Bruce Houlder QC, vice-chairman of the Bar Council's public affairs committee, responded in defence of the silk system in The Lawyer. "It is sometimes forgotten that barristers take an enormous risk in taking silk and automatically disable themselves from receiving lucrative work from both the public and private sector. There are those that have discovered these risks in an acute form. Once granted, letters cannot easily be returned, and the new QC may face financial disaster if the skills for which he was recognised as a junior find no marketplace in silk." Another argument put forward against the abolition of QCs is that the big stars at the Bar will be able to command high incomes whether they are called QCs or not. But the inquiry is part of what many in the legal profession consider should be a wider review of legal aid, both criminal and civil. The Bar might argue that if criminal fees are reduced, the inevitable result is that they will all switch to doing civil work because it is better paid. But in the narrower terms of the inquiry, it is not disputed, according to one senior barrister, that "certain silks, have been taking the scheme for a ride and that the rest of us will suffer. But the average criminal silk is not earning big money, probably pounds 60,000, bearing in mind the overheads and other expenses."

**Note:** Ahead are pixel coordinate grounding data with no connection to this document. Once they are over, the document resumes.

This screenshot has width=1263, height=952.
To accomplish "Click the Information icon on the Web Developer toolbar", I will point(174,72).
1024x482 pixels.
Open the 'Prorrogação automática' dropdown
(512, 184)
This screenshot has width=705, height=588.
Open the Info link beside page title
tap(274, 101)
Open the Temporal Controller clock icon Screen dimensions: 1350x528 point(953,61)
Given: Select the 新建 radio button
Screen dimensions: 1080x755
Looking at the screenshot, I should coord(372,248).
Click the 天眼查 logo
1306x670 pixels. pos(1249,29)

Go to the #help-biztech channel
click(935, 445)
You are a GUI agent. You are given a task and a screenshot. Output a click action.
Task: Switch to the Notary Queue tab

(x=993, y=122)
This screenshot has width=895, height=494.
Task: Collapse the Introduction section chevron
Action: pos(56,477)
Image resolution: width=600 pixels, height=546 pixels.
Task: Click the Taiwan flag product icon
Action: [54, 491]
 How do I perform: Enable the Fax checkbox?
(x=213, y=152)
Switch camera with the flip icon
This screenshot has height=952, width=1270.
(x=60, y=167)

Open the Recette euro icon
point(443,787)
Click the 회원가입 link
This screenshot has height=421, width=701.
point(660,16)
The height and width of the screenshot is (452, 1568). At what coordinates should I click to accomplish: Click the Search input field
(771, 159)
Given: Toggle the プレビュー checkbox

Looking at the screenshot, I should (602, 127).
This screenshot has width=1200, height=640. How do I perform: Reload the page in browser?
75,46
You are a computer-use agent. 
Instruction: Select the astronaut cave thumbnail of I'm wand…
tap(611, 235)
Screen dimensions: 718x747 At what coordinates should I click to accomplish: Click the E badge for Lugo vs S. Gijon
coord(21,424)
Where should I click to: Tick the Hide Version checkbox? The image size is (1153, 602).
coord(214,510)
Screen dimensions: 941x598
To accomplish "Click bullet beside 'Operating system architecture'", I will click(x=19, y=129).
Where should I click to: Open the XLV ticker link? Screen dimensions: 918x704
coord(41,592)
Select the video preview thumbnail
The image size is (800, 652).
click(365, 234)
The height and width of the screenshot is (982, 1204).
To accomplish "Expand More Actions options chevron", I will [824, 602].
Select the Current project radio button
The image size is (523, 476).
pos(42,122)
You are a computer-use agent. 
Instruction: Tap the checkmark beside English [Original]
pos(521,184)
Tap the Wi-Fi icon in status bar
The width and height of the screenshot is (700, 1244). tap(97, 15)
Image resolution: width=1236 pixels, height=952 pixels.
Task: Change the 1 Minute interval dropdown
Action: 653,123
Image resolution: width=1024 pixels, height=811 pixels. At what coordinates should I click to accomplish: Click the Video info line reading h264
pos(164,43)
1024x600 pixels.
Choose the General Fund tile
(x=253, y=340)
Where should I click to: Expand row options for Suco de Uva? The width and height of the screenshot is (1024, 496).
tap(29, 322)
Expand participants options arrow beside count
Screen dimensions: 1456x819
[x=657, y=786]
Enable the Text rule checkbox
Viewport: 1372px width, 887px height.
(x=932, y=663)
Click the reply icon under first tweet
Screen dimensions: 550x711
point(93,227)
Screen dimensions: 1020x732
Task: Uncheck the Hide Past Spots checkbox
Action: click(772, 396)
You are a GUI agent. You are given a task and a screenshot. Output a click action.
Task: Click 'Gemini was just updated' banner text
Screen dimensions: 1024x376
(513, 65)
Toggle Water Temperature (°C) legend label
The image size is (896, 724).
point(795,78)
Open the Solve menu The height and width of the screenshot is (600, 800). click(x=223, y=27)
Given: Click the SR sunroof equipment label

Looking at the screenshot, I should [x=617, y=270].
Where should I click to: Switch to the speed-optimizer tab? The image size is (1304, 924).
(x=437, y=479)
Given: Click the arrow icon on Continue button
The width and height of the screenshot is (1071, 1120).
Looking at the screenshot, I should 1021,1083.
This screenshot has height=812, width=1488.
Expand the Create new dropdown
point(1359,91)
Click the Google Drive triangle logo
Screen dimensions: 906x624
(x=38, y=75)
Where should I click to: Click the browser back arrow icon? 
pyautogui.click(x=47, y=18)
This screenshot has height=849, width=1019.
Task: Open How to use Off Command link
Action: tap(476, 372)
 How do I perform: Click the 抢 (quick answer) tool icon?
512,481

Perhaps the irony for the four silks at the centre of the House of Lords inquiry is that they have instructed another silk, Jarnes Munby QC, to represent them, while the Bar Council has retained Sydney Kentridge QC to represent the Bar's interests. For once, those instructing two top QCs do not have to worry about paying expensive silks' fees, as it is traditional for those at the Bar to appear for other barristers for nothing. Whether it is happening in this case, no one is able to comment.